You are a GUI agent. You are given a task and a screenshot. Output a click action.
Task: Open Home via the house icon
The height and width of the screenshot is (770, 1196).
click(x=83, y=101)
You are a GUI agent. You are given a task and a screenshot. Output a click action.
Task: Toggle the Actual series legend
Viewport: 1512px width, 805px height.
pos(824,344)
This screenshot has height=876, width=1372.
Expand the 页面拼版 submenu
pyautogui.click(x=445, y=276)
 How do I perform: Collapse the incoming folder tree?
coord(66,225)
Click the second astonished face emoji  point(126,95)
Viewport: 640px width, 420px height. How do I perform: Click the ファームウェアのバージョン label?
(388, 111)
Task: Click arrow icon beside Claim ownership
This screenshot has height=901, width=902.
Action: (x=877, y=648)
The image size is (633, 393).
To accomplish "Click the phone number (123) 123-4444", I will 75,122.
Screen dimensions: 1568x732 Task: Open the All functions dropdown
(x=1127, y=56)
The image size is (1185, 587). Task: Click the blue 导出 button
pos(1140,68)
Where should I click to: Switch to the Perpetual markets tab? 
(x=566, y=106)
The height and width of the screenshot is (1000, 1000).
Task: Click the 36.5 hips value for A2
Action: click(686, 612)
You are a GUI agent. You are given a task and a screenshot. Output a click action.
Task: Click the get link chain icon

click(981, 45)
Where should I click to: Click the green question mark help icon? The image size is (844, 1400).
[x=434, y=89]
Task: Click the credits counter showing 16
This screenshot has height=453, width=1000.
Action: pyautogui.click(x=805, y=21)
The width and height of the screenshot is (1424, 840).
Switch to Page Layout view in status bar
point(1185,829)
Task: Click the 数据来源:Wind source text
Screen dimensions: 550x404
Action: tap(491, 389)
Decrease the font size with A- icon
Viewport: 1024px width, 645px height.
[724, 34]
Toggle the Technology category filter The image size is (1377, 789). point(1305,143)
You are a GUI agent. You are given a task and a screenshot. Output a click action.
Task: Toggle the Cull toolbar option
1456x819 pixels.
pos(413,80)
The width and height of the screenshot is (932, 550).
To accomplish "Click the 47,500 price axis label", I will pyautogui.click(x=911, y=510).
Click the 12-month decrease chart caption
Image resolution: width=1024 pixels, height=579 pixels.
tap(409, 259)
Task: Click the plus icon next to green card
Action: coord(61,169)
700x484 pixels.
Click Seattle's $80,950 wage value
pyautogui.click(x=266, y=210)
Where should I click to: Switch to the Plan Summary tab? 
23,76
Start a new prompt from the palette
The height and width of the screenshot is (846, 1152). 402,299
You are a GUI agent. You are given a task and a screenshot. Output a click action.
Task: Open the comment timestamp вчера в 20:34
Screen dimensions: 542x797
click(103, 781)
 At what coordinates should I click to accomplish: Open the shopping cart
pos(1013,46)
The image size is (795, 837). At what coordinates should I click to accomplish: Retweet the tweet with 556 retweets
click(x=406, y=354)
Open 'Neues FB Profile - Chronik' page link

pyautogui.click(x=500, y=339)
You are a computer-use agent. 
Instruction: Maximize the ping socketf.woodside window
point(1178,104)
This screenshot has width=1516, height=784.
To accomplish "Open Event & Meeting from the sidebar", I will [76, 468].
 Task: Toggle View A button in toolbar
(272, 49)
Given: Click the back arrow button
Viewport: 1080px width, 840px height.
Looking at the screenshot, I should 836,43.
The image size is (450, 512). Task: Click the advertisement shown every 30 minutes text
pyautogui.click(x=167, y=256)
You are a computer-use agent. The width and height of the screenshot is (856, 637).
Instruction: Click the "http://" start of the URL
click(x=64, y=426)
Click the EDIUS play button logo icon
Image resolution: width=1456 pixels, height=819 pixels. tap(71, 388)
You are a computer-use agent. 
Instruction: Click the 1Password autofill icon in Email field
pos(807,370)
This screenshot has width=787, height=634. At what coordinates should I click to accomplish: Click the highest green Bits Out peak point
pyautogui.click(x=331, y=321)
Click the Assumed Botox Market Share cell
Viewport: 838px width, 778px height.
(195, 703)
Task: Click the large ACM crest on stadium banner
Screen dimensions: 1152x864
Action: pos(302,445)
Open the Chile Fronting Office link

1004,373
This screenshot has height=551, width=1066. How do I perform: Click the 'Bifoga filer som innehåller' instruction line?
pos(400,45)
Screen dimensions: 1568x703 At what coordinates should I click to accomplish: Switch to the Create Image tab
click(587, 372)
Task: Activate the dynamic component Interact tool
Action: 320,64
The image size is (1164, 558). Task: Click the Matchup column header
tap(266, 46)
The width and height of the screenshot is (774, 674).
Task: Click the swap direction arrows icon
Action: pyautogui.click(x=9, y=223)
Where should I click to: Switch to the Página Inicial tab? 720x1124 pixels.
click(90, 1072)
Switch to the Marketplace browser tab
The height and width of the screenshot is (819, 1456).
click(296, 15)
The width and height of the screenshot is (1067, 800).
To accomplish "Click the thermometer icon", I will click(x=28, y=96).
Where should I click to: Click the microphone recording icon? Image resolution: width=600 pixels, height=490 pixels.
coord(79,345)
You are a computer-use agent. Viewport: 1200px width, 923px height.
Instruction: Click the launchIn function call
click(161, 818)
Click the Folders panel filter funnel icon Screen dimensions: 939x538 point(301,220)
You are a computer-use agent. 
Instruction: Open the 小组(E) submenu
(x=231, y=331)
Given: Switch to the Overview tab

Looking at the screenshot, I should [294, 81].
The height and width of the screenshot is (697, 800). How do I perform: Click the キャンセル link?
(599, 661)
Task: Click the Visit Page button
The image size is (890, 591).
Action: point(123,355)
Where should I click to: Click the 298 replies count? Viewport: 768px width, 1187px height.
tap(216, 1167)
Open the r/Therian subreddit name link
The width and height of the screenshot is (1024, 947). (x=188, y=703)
____________
» **Exercise**: Can you repeat the rows verbatim, beginning with the line containing "The image size is (795, 837)." and continuing through the line containing "pyautogui.click(x=500, y=339)"?

» **Full solution**:
The image size is (795, 837). At what coordinates should I click to accomplish: Retweet the tweet with 556 retweets
click(x=406, y=354)
Open 'Neues FB Profile - Chronik' page link

pyautogui.click(x=500, y=339)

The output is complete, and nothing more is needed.